A Imigração e Alfândega dos EUA (ICE) pode ter um papel na segurança da Copa do Mundo 2026, que será sediada em três países, incluindo os Estados Unidos. A possibilidade, no entanto, gera debates sobre como e quando a agência poderia atuar durante o evento.

Em fevereiro, o então diretor da ICE, Todd Lyons, afirmou em audiência no Congresso que a agência seria uma "parte fundamental" da segurança do torneio. Lyons, que anunciou sua renúncia para o final de maio, reforçou a expectativa de envolvimento da ICE no planejamento logístico e de fiscalização.

Por outro lado, especialistas e fontes políticas ouvidas pela imprensa destacam que a atuação da ICE em eventos de grande porte nos últimos anos tem sido marcada por cautela. Durante o governo Trump, operações de alto perfil da agência, como blitze e detenções em massa, geraram forte reação política. Casos como a morte de dois cidadãos americanos em ações da polícia de fronteira e a pressão pública levaram à saída de altos funcionários, incluindo a ex-secretária de Segurança Interna, Kristi Noem, e forçaram uma mudança para estratégias menos visíveis.

Um exemplo recente é o Super Bowl, realizado em fevereiro de 2024 nos EUA. Mesmo com a presença de figuras como o cantor Bad Bunny, conhecido por críticas à política migratória americana, a ICE não realizou operações de grande escala na região.

O que esperar da ICE na Copa do Mundo?

Fontes ligadas à política migratória e ao Texas, estado que sediará partidas do torneio, sugerem que o cenário mais provável não seja a instalação de postos de controle nas estradas para a Copa, mas sim ações mais discretas.
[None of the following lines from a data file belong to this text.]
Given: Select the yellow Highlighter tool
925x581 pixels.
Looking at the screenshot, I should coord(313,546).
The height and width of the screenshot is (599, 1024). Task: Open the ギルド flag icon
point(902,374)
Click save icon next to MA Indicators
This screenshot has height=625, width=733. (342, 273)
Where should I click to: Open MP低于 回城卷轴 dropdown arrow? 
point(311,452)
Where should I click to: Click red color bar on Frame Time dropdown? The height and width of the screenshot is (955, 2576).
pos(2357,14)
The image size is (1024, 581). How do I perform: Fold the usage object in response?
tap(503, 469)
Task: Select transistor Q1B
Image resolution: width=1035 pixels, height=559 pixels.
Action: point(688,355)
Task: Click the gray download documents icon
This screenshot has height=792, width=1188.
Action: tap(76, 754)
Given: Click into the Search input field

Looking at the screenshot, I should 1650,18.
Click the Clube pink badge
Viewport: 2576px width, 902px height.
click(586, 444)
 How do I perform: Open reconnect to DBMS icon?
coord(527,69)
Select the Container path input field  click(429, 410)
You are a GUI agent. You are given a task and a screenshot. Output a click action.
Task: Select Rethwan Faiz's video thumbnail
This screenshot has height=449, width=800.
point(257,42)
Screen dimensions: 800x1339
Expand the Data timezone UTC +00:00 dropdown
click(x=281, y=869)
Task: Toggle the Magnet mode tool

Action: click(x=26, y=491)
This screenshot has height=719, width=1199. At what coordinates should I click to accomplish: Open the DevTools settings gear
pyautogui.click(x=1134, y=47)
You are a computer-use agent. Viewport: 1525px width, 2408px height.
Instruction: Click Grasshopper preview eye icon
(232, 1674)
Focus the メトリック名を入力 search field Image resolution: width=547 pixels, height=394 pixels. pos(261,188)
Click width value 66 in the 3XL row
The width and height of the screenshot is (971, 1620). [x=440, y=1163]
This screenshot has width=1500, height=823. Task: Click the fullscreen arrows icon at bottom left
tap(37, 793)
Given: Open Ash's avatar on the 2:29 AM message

Entre as possibilidades estão:

  • Fiscalizações em aeroportos e pontos de entrada: Verificações de documentos em viajantes internacionais, especialmente aqueles com histórico de irregularidades migratórias.
  • Presença em áreas turísticas: Monitoramento em locais com grande concentração de torcedores, como estádios e zonas de fan fest.
  • Ações coordenadas com outras agências: Colaboração com a CBP (Patrulha de Fronteira) e o DHS (Departamento de Segurança Interna) para evitar operações isoladas que possam gerar polêmica.

Especialistas também apontam que, mesmo com a expectativa de um evento global como a Copa do Mundo, a administração Biden tem priorizado abordagens menos agressivas em relação à imigração, em comparação com o governo anterior. No entanto, a pressão política e a necessidade de garantir a segurança do evento podem levar a medidas pontuais.

"A ICE não vai desaparecer. Ela pode atuar de forma estratégica, focando em alvos específicos, como pessoas com mandados de prisão ou histórico criminal, sem necessariamente promover operações de grande escala que atraiam atenção negativa."

— Analista de política migratória, que preferiu não ser identificado

Outro fator a ser considerado é o contexto internacional. A Copa do Mundo 2026 será a primeira sediada em três países — EUA, Canadá e México — e envolve um esforço conjunto de segurança. Autoridades dos três países já sinalizaram que o foco será na cooperação, o que pode limitar ações unilaterais da ICE.

Por enquanto, não há confirmação oficial sobre a presença da agência durante o torneio. No entanto, a possibilidade de fiscalizações em aeroportos e pontos de fronteira já é tratada como um risco real por organizações de defesa dos direitos dos imigrantes.

Reações e preparativos

Grupos de ativistas e advogados de imigração já começaram a se mobilizar para orientar torcedores estrangeiros sobre seus direitos. Em comunicado, a ACLU (União Americana pelas Liberdades Civis) alertou que a ICE pode usar o evento como justificativa para aumentar fiscalizações, especialmente em estados com leis migratórias mais restritivas, como o Texas.

"Torcedores devem estar cientes de seus direitos. Nenhum agente da ICE ou da CBP pode revistar seus dispositivos eletrônicos sem consentimento ou mandado judicial", afirmou um porta-voz da organização.

Enquanto a data do torneio se aproxima, a dúvida sobre o papel da ICE permanece. Seja por meio de ações discretas ou operações de maior visibilidade, a agência pode ter um impacto significativo na experiência de torcedores internacionais nos EUA.